Only one stretch of the data below is wanted: the lines starting at the one with "Expand the Section dropdown arrow" and ending at the one with "Click the search magnifier icon", both included, given again exactly.

Supplied data:
#####

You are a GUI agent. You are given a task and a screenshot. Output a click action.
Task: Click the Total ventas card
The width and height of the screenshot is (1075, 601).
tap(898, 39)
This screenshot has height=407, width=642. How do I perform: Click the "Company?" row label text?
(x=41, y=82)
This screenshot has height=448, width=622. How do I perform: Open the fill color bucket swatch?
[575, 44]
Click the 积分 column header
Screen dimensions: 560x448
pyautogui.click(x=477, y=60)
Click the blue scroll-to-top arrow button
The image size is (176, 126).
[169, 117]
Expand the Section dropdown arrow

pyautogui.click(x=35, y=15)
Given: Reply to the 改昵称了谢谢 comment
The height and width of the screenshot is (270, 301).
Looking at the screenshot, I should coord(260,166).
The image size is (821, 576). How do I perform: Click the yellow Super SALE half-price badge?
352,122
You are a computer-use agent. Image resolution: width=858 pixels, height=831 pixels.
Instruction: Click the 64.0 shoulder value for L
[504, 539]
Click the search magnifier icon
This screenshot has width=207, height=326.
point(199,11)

#####

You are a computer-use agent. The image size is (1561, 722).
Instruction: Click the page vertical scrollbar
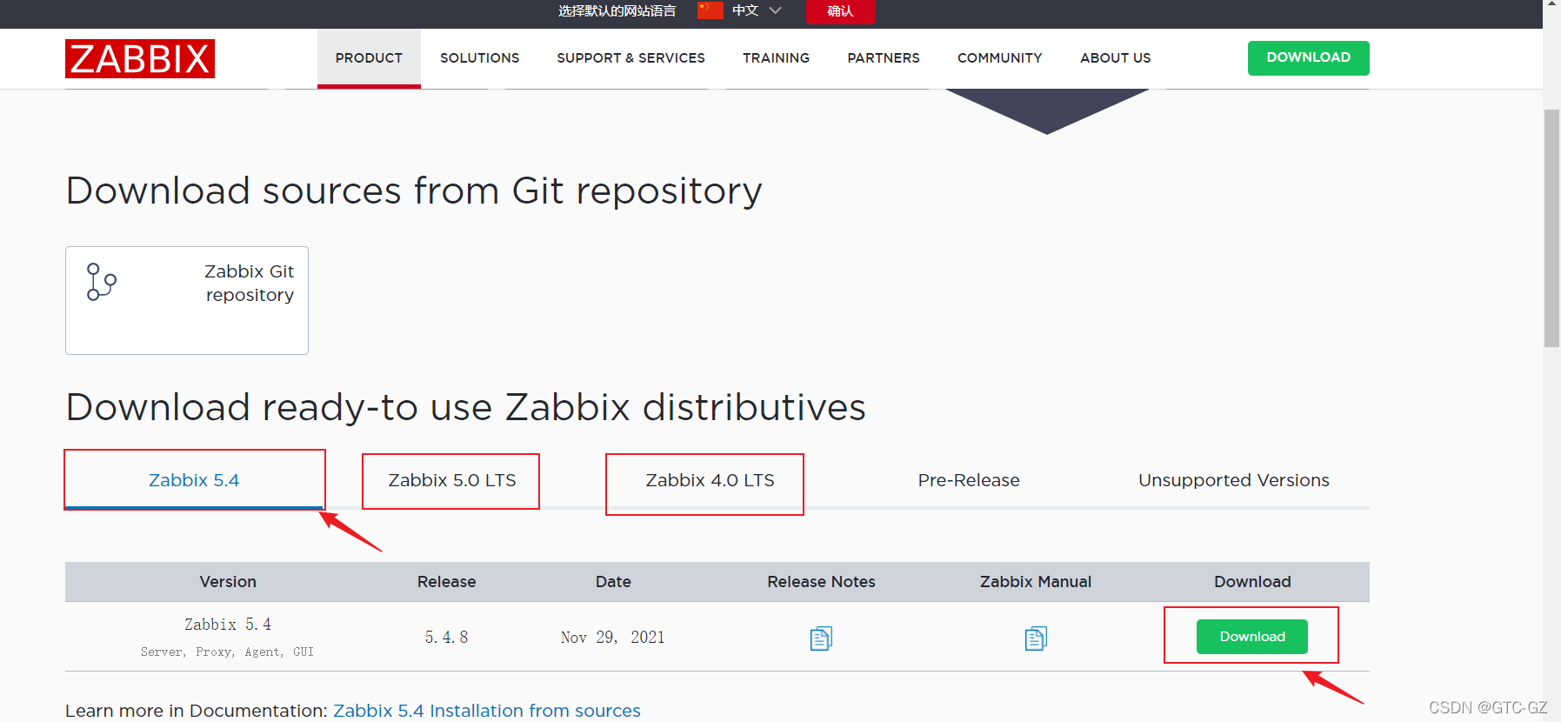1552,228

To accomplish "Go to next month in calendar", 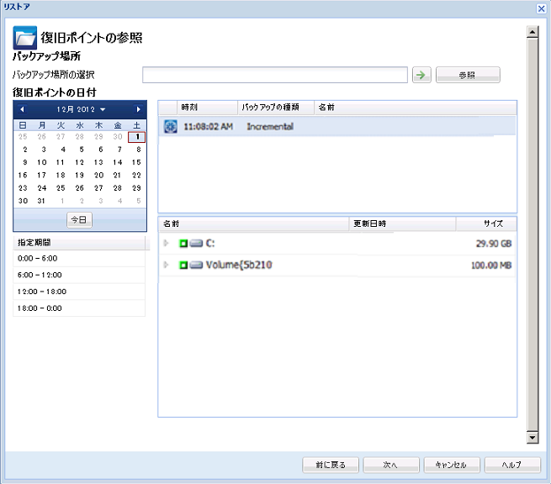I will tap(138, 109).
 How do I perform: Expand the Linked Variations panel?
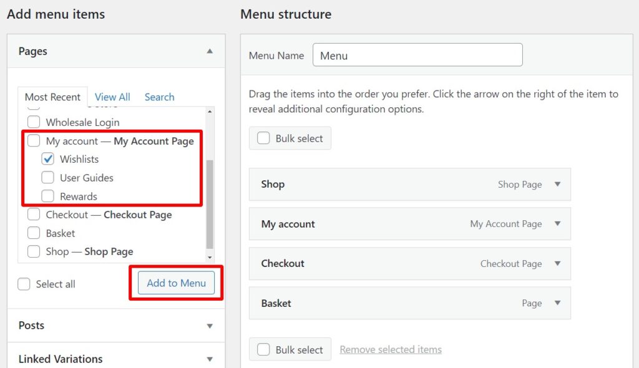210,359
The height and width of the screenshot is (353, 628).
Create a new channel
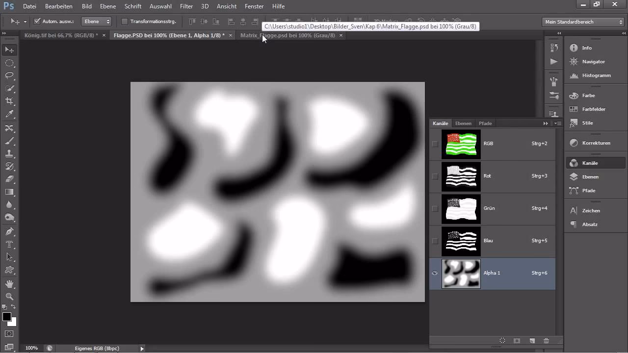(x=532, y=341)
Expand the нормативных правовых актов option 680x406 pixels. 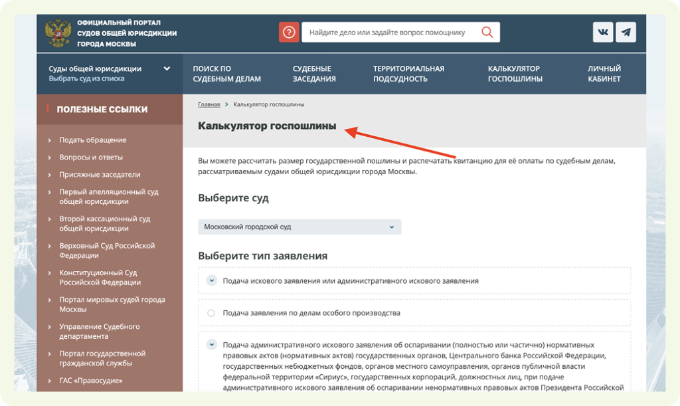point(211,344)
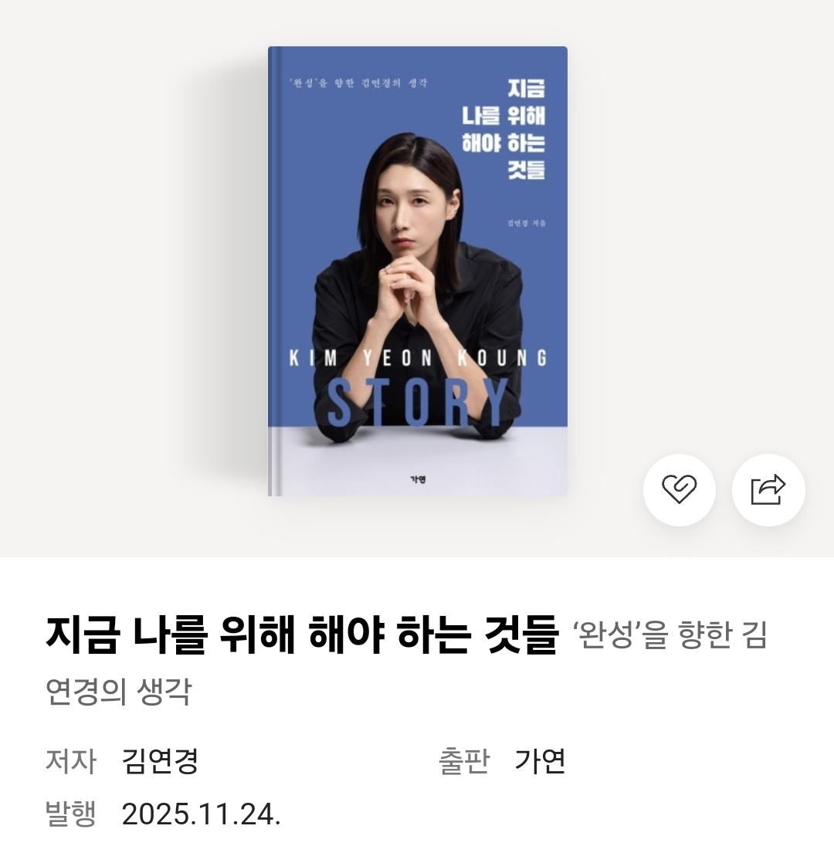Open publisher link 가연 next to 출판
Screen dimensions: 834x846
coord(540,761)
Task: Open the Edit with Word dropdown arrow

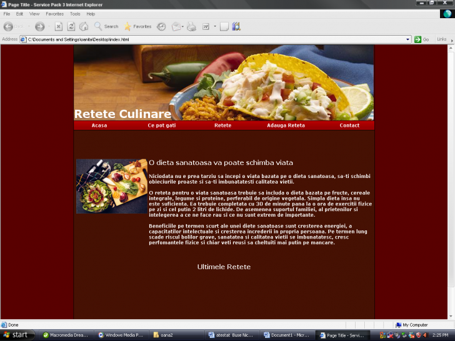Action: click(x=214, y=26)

#####

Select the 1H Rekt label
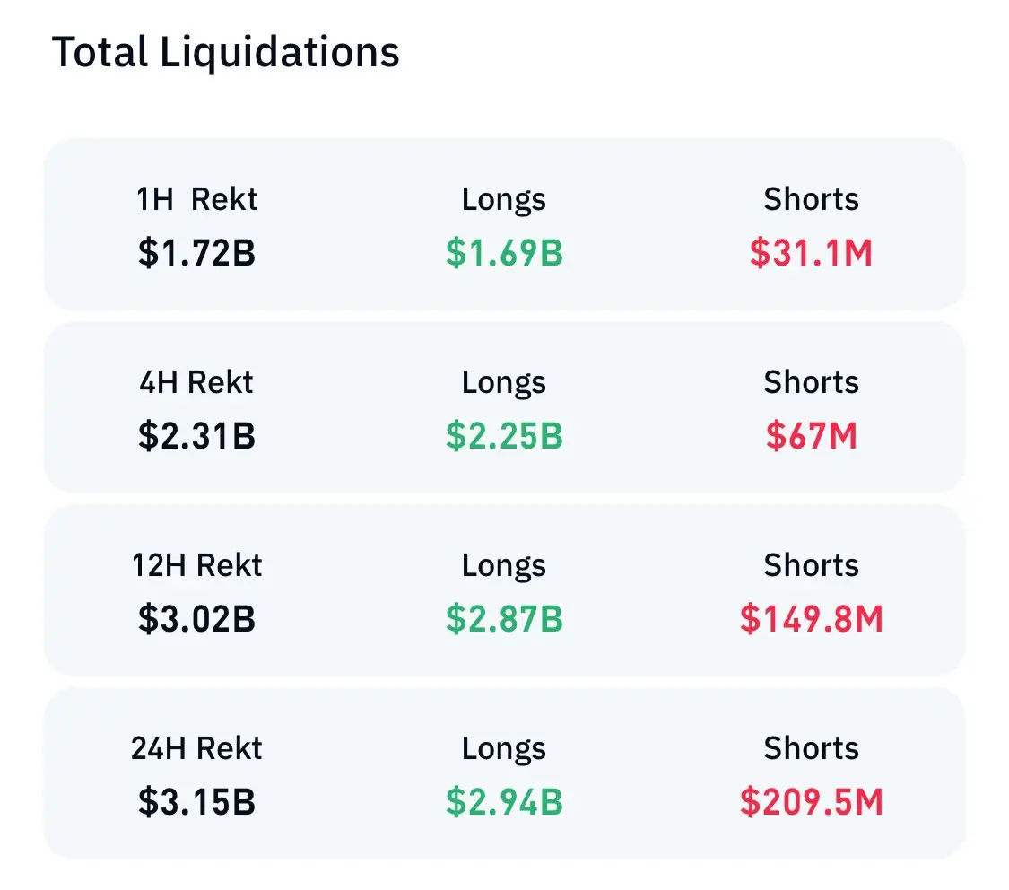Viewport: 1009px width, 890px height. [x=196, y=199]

#####

Solution to the problem:
Expand the Section dropdown arrow

pyautogui.click(x=35, y=15)
Given: Reply to the 改昵称了谢谢 comment
The height and width of the screenshot is (270, 301).
Looking at the screenshot, I should coord(260,166).
The image size is (821, 576). How do I perform: Click the yellow Super SALE half-price badge?
352,122
You are a computer-use agent. Image resolution: width=858 pixels, height=831 pixels.
Instruction: Click the 64.0 shoulder value for L
[504, 539]
Click the search magnifier icon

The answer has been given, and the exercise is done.